## PASSAGE GIVEN
Patriarch Kirill of Moscow and All Rus’ said in 2019: “Today we are building approximately three churches per day, per 24 hours.”
► The Russian Orthodox Church (ROC) is building more and more new churches—30,000 in the past ten years, according to Patriarch Kirill. It has also steadily claimed and received the property rights to historical church buildings that have for decades served as public museums. Among the donors to the ROC are some of Russia’s largest corporations. The Kremlin has used the ROC as an important ideological resource, while the Russian people have listed the ROC among the most trusted institutions in Russia—behind the armed forces, the president, and the Federal Security Service.
But while the ROC enjoys trust as an institution, when it comes to moral or cultural issues such as abortion, school education, or art, the Church’s interference is not especially appreciated, and its opinions remain largely unheeded. When asked in a public opinion survey which school subjects they deem most important, the Russian people ranked religious education at the very bottom of the list. The ROC’s attempt to extend religious instruction to students at all grade levels has failed quite spectacularly; it is currently taught only in fourth grade, and even then it is not an obligatory subject.

## DATA LINES
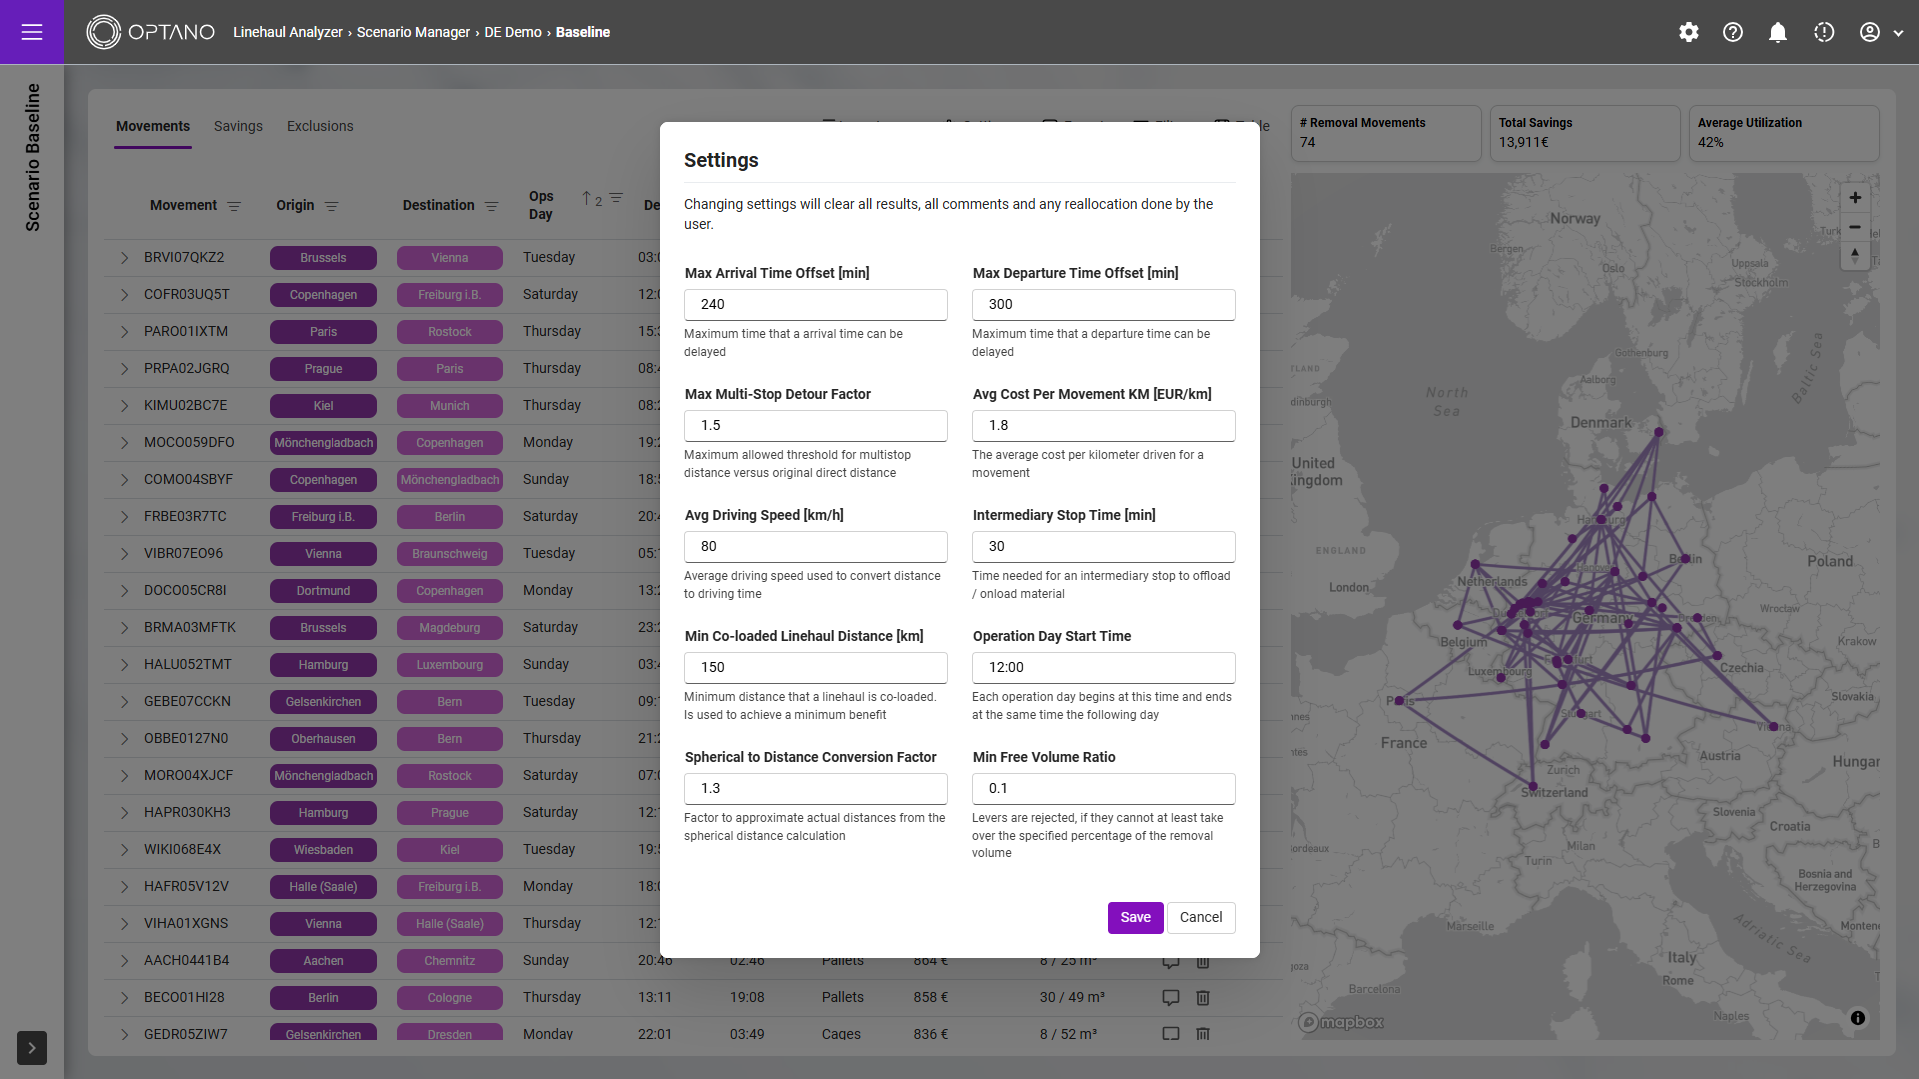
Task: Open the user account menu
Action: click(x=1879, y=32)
--
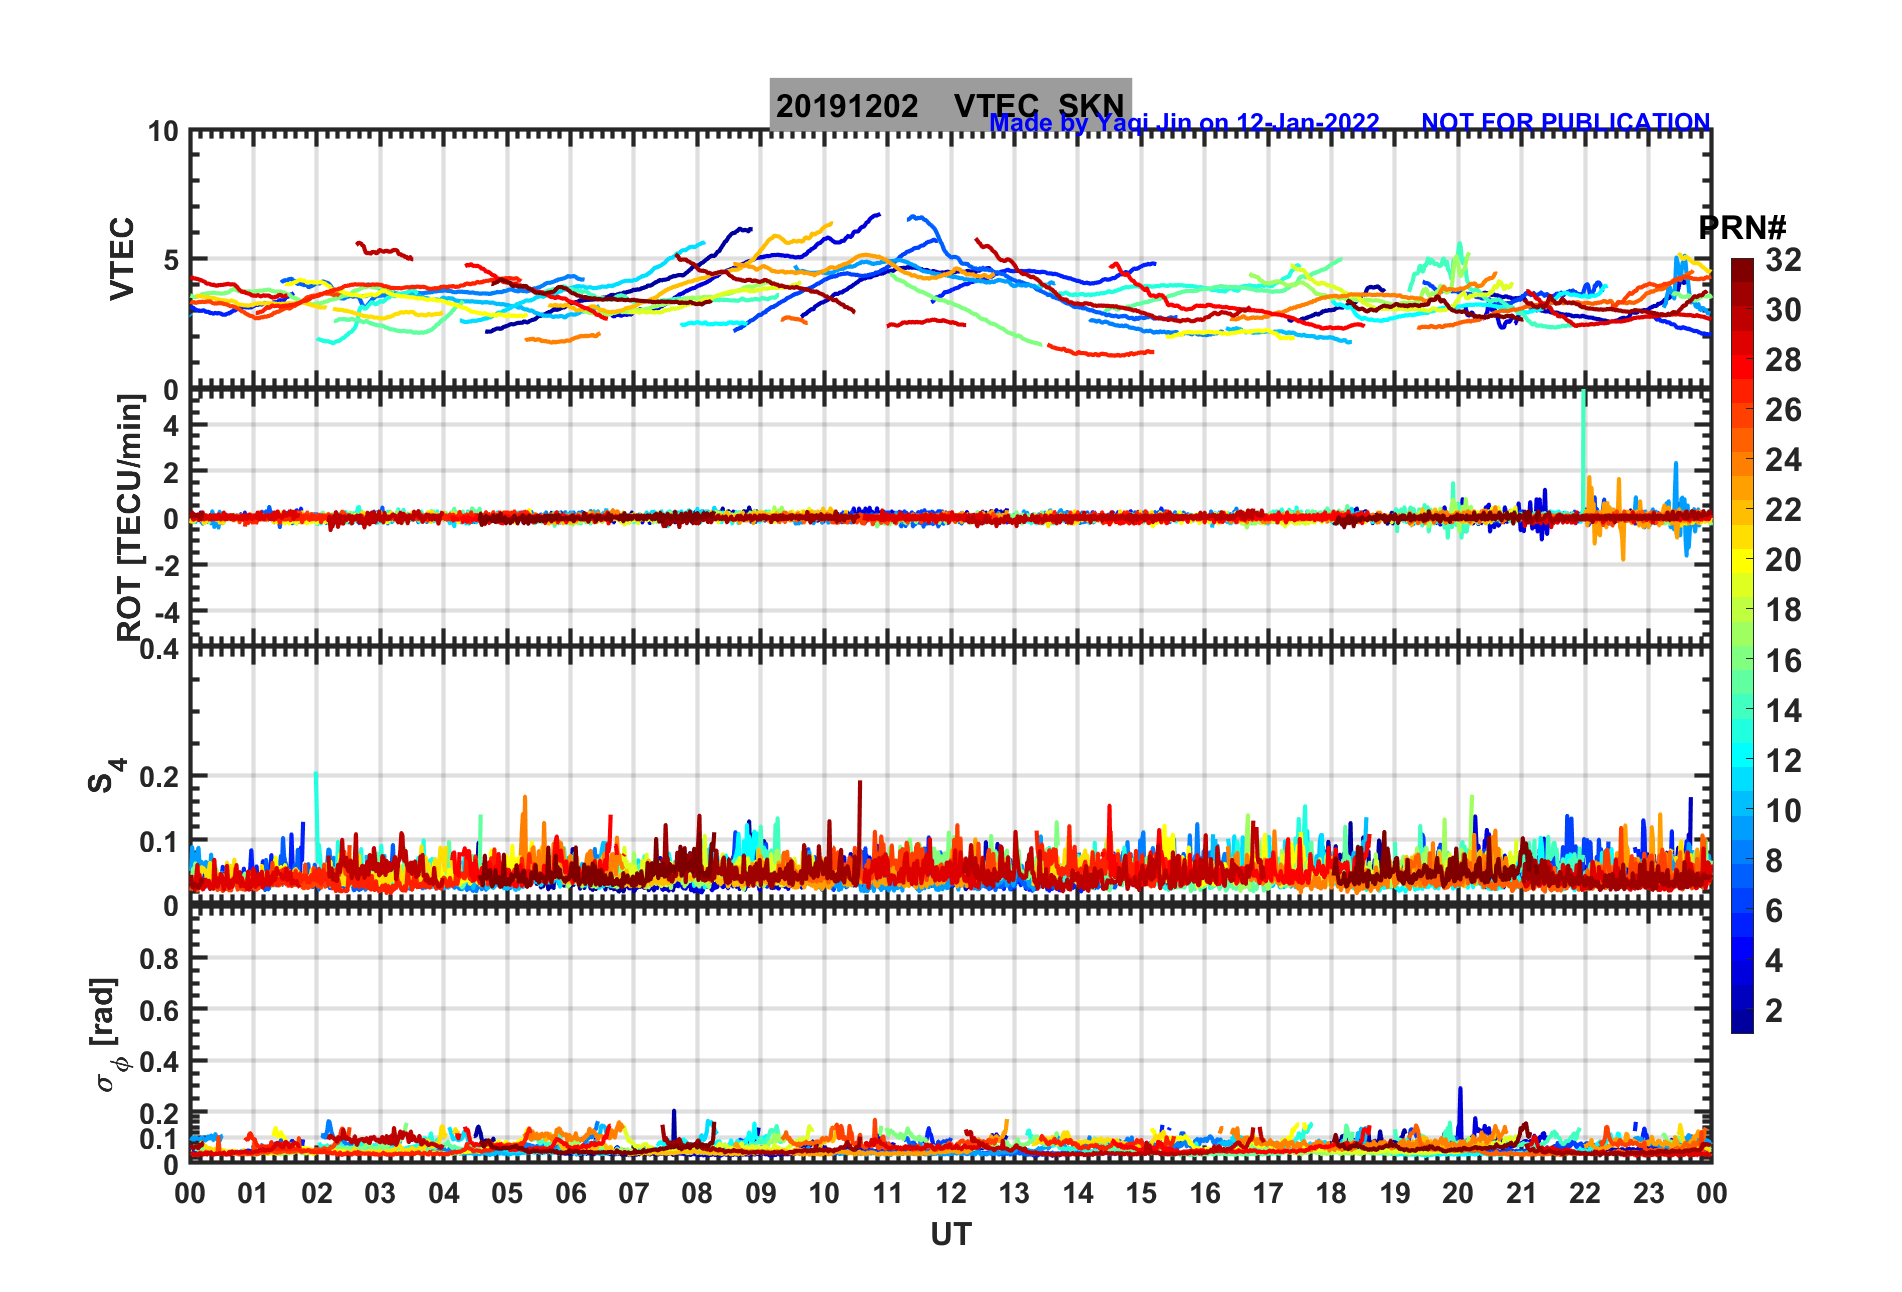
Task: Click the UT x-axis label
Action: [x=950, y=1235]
--
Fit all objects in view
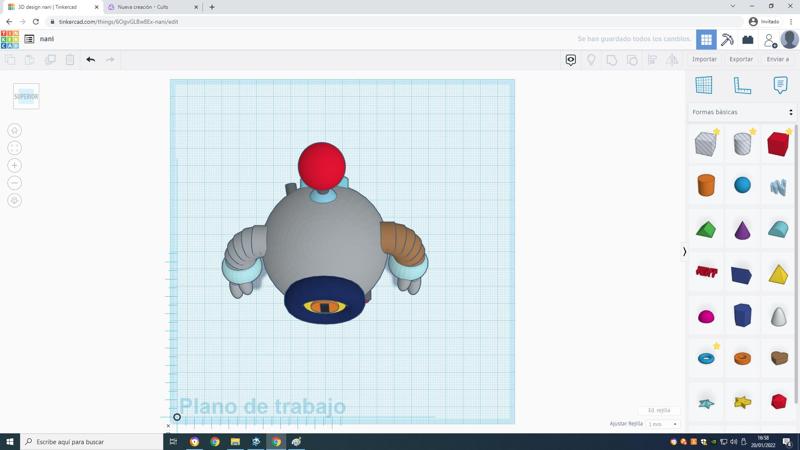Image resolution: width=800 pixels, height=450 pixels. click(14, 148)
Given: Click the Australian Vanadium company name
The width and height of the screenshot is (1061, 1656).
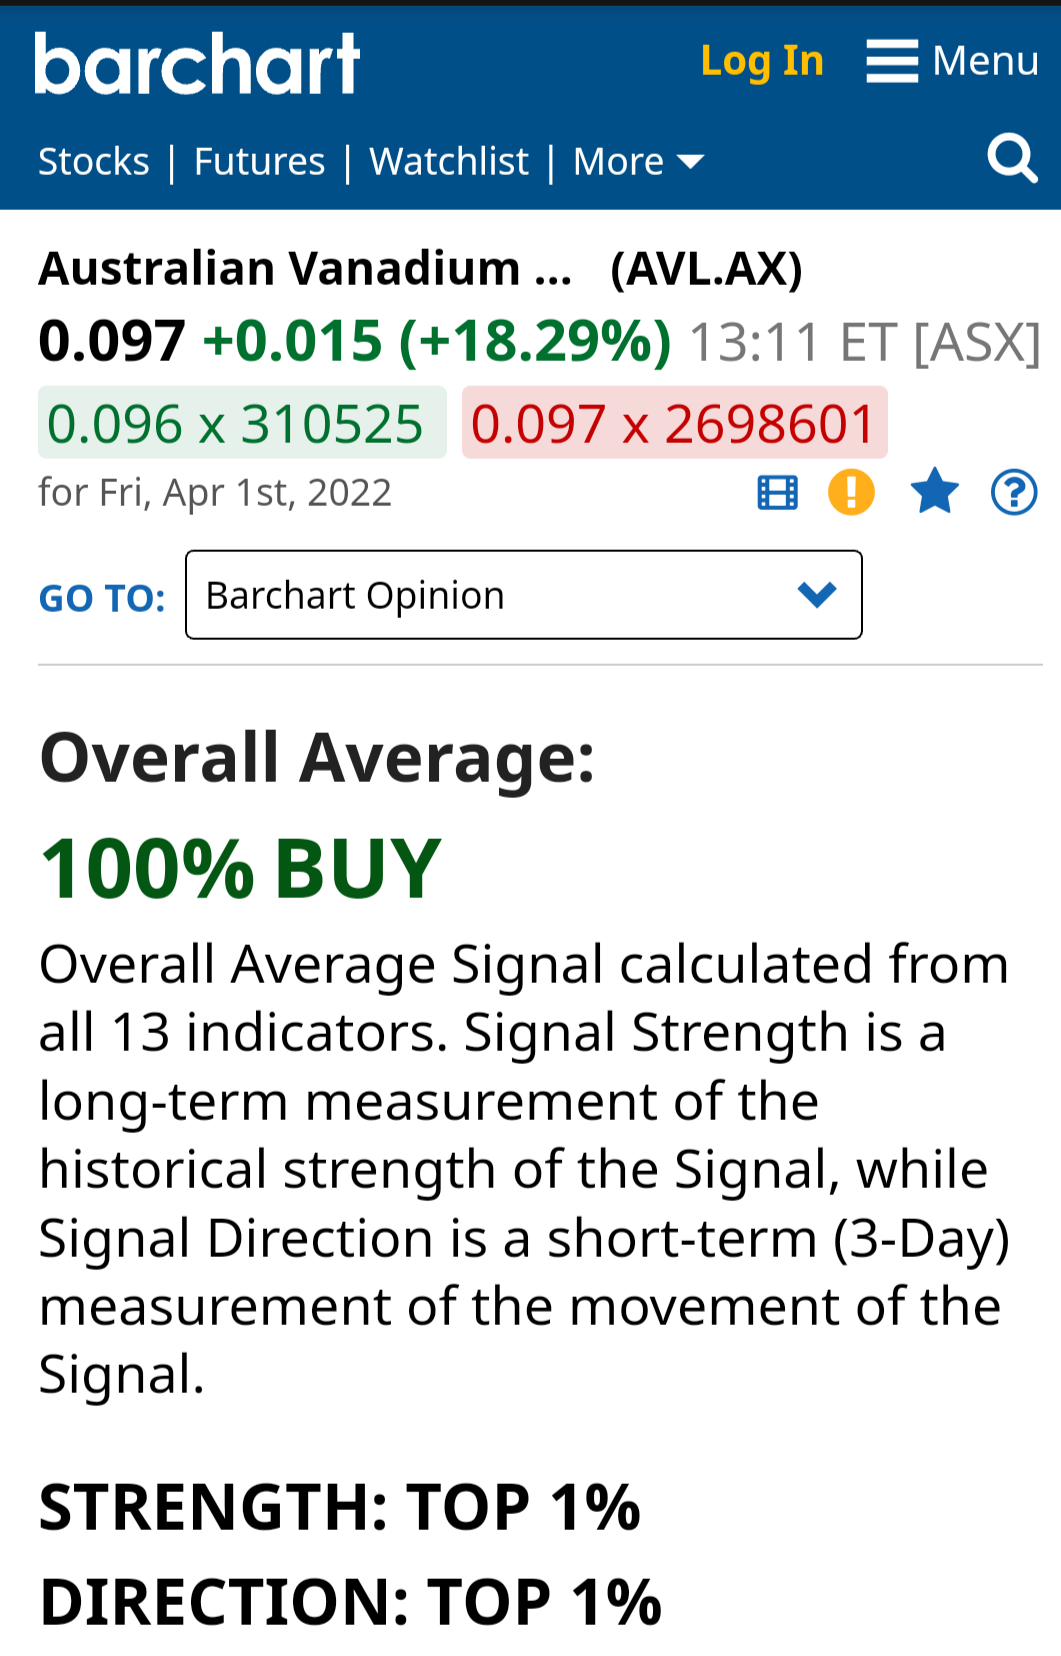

## THE PROBLEM
Can you repeat, word for word, the passage on the Russian Orthodox Church from "But while the" to "an obligatory subject."? Work only from the passage on the Russian Orthodox Church, not the rows.

## OUTPUT FOR THIS EXERCISE
But while the ROC enjoys trust as an institution, when it comes to moral or cultural issues such as abortion, school education, or art, the Church’s interference is not especially appreciated, and its opinions remain largely unheeded. When asked in a public opinion survey which school subjects they deem most important, the Russian people ranked religious education at the very bottom of the list. The ROC’s attempt to extend religious instruction to students at all grade levels has failed quite spectacularly; it is currently taught only in fourth grade, and even then it is not an obligatory subject.